This analysis excluded clinical variables that has only NA values.

Survival analysis

For survival clinical features, logrank test in univariate Cox regression analysis with proportional hazards model (Andersen and Gill 1982) was used to estimate the P values comparing quantile intervals using the 'coxph' function in R. Kaplan-Meier survival curves were plotted using quantile intervals at c(0, 0.25, 0.50, 0.75, 1). If there is only one interval group, it will not try survival analysis.

Correlation analysis

For continuous numerical clinical features, Spearman's rank correlation coefficients (Spearman 1904) and two-tailed P values were estimated using 'cor.test' function in R

Wilcoxon rank sum test (Mann-Whitney U test)

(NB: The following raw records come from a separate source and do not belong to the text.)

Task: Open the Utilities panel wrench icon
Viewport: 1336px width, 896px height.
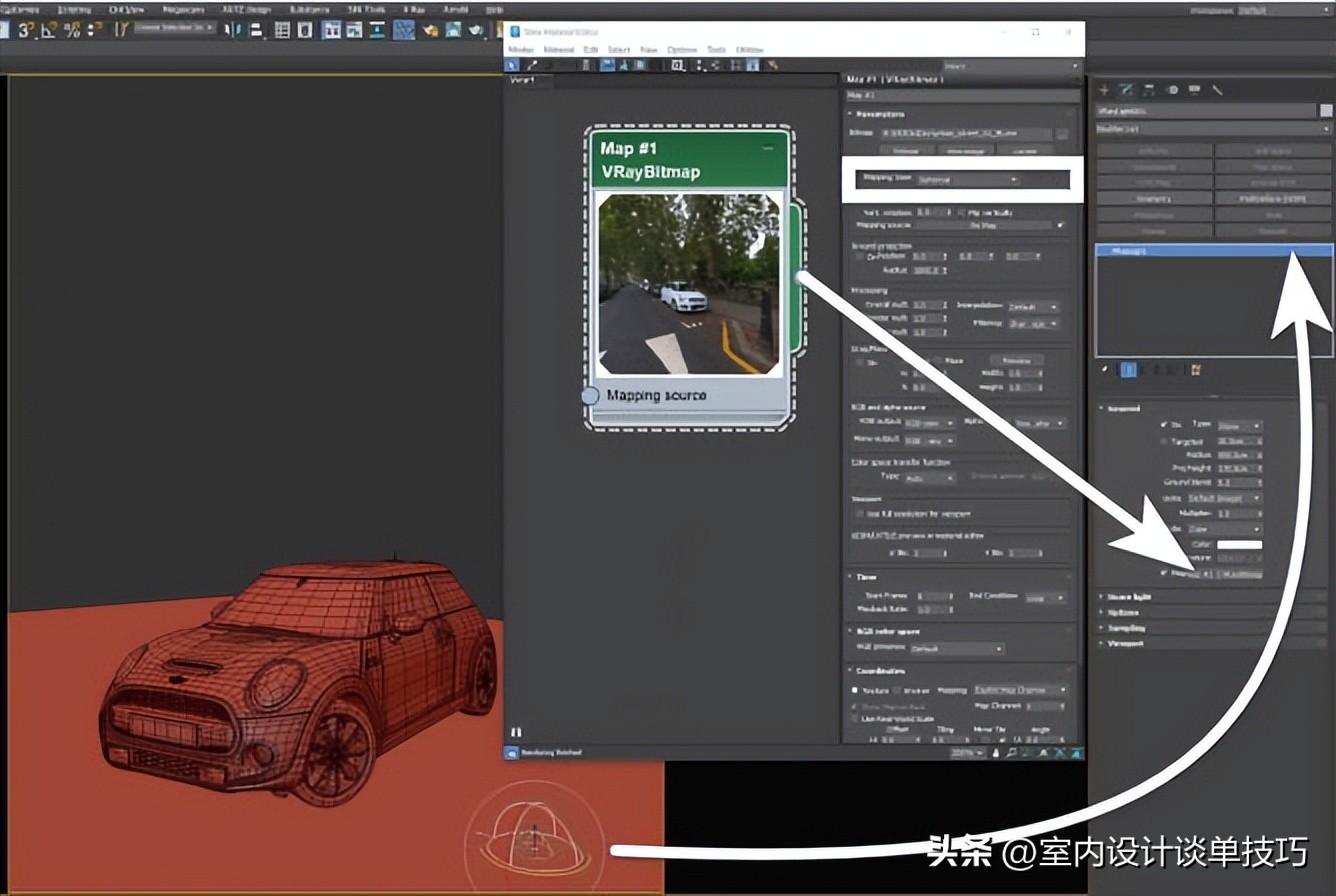Action: 1218,90
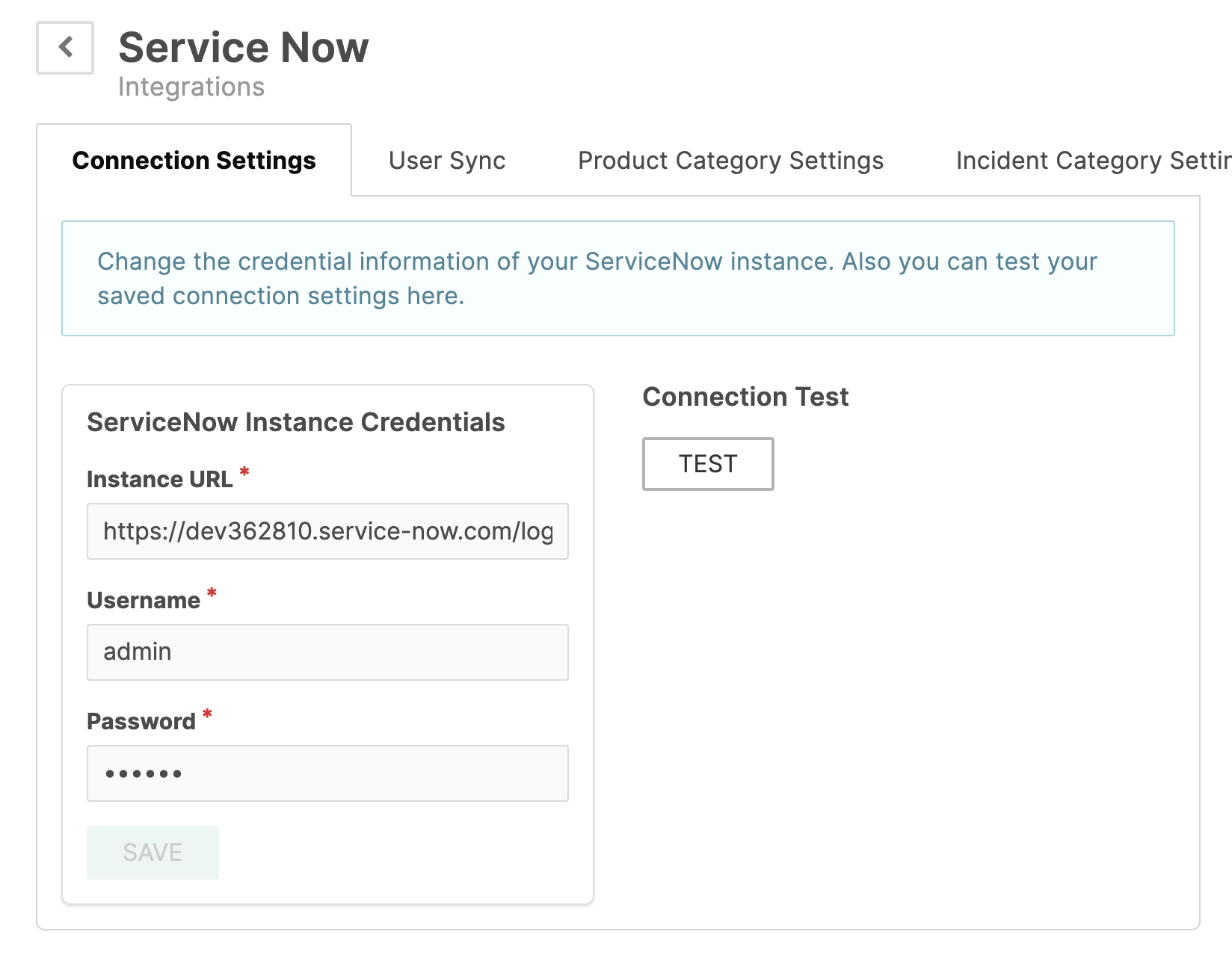This screenshot has height=955, width=1232.
Task: Click the TEST button under Connection Test
Action: point(706,463)
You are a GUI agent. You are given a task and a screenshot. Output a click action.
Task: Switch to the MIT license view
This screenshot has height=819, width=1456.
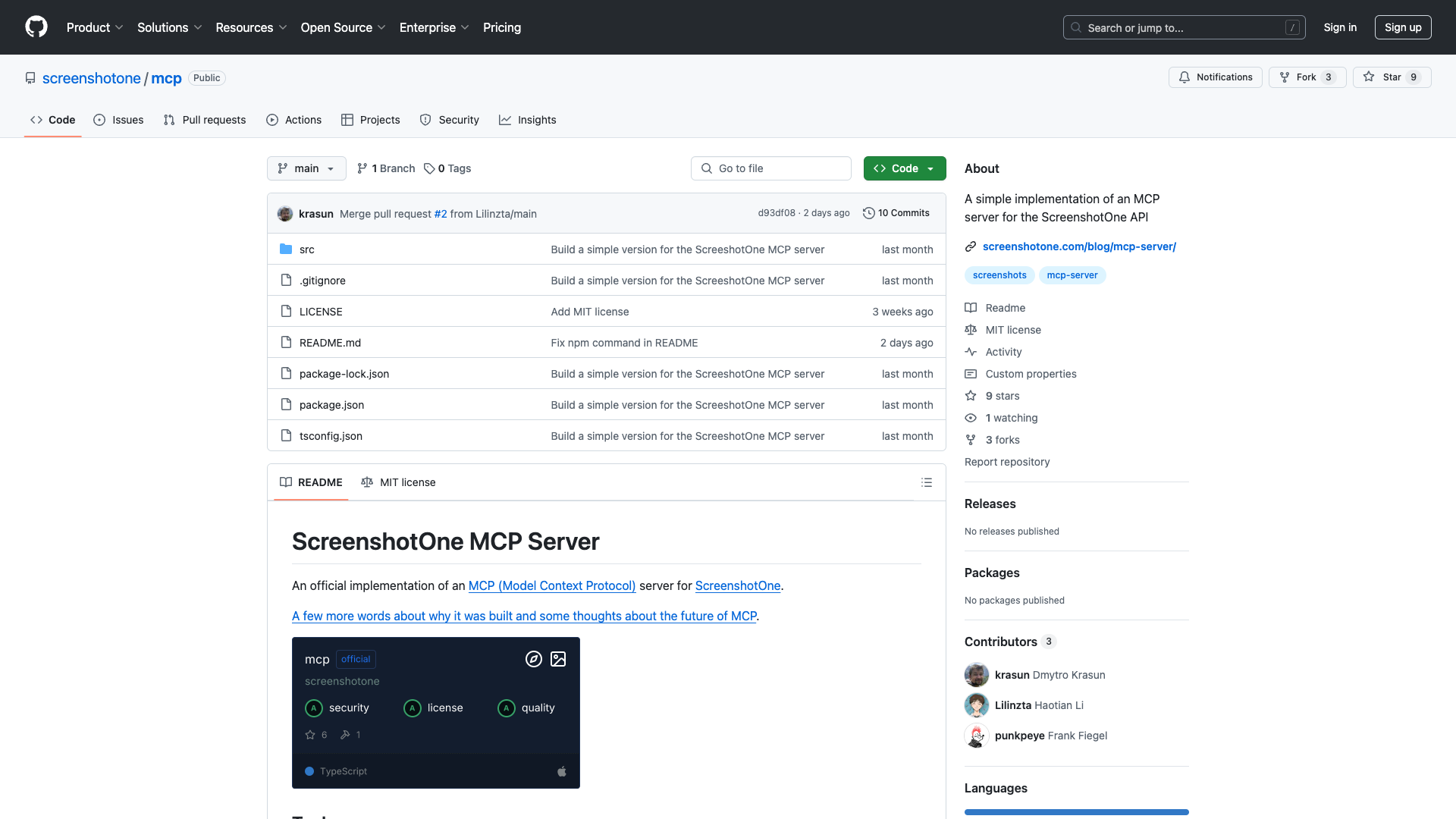coord(398,482)
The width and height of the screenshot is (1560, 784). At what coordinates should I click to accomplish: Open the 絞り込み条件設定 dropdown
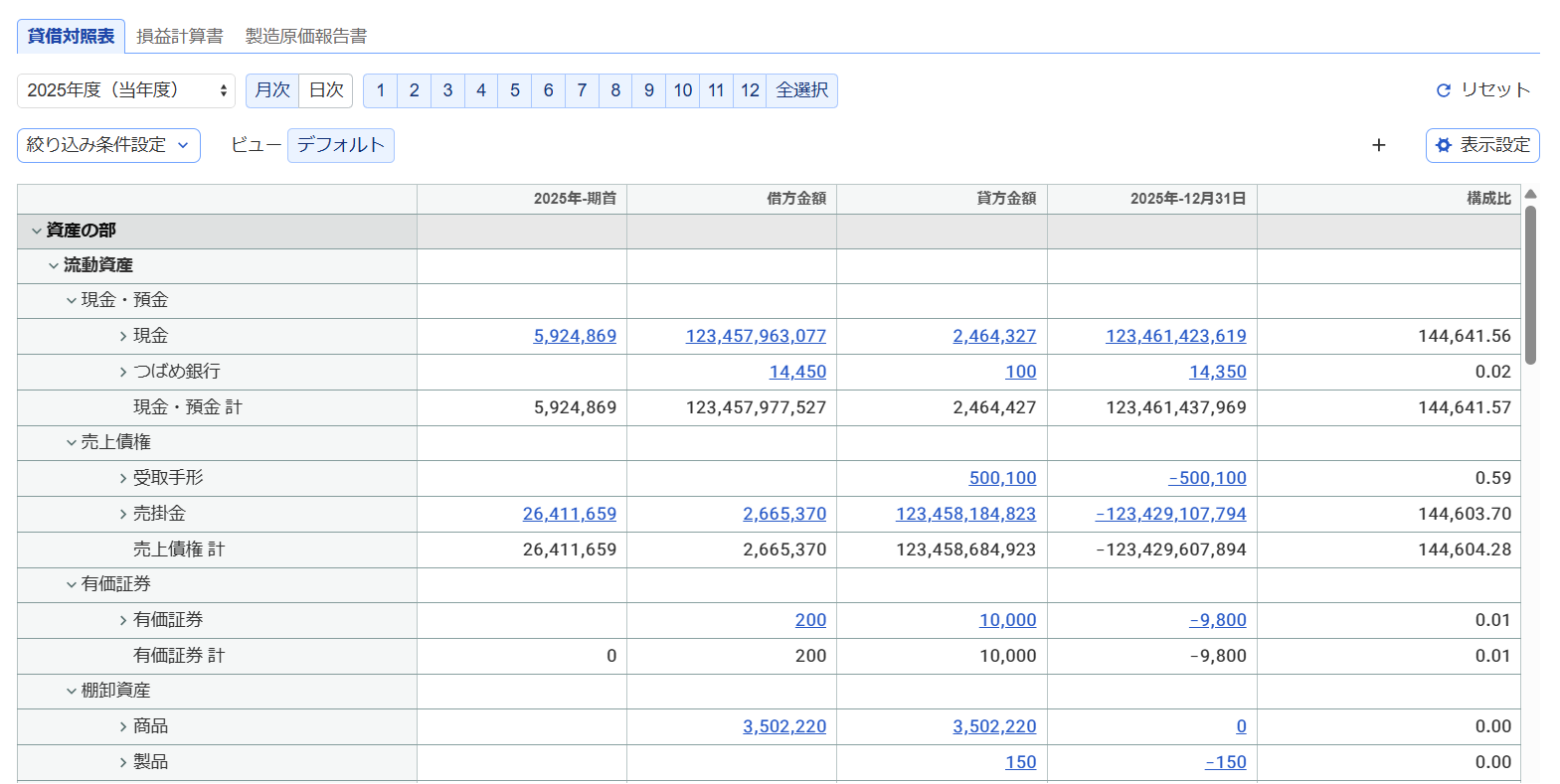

For two groups (mutant or wild-type) of continuous type of clinical data, wilcoxon rank sum test (Mann and Whitney, 1947) was applied to compare their mean difference using 'wilcox.test(continuous.clinical ~ as.factor(group), exact=FALSE)' function in R. This test is equivalent to the Mann-Whitney test.

Q value calculation

For multiple hypothesis correction, Q value is the False Discovery Rate (FDR) analogue of the P value (Benjamini and Hochberg 1995), defined as the minimum FDR at which the test may be called significant. We used the 'Benjamini and Hochberg' method of 'p.adjust' function in R to convert P values into Q values.

Download Results

In addition to the links below, the full results of the analysis summarized in this report can also be downloaded programmatically using firehose_get, or interactively from either the Broad GDAC website or TCGA Data Coordination Center Portal.

References

[1] Andersen and Gill, Cox's regression model for counting processes, a large sample study, Annals of Statistics 10(4):1100-1120 (1982)

[2] Spearman, C, The proof and measurement of association between two things, Amer. J. Psychol 15:72-101 (1904)

[3] Mann and Whitney, On a Test of Whether one of Two Random Variables is Stochastically Larger than the Other, Annals of Mathematical Statistics 18 (1), 50-60 (1947)

[4] Benjamini and Hochberg, Controlling the false discovery rate: a practical and powerful approach to multiple testing, Journal of the Royal Statistical Society Series B 59:289-300 (1995)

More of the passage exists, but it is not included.